# Given records
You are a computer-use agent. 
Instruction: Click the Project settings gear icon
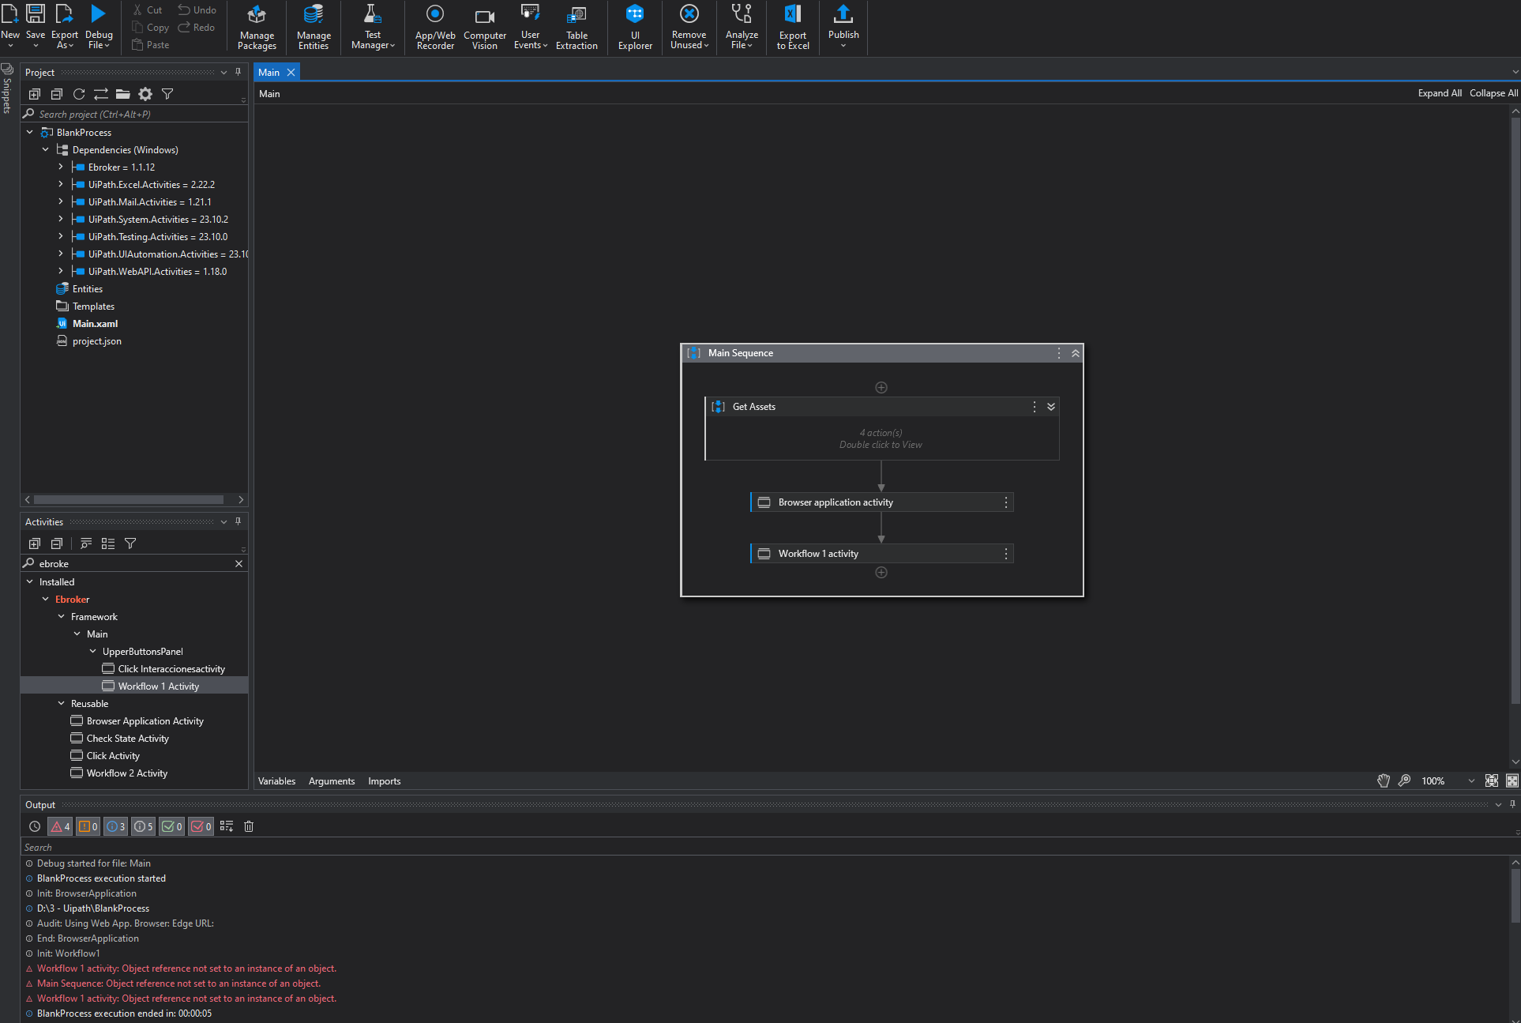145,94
---
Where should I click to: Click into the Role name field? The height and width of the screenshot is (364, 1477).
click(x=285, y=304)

# Work required
Please extract the items verbatim, everything from the line containing "Where should I" down to the line containing "click(x=285, y=304)", including both.

# Finished exercise
Where should I click to: Click into the Role name field? The height and width of the screenshot is (364, 1477).
click(x=285, y=304)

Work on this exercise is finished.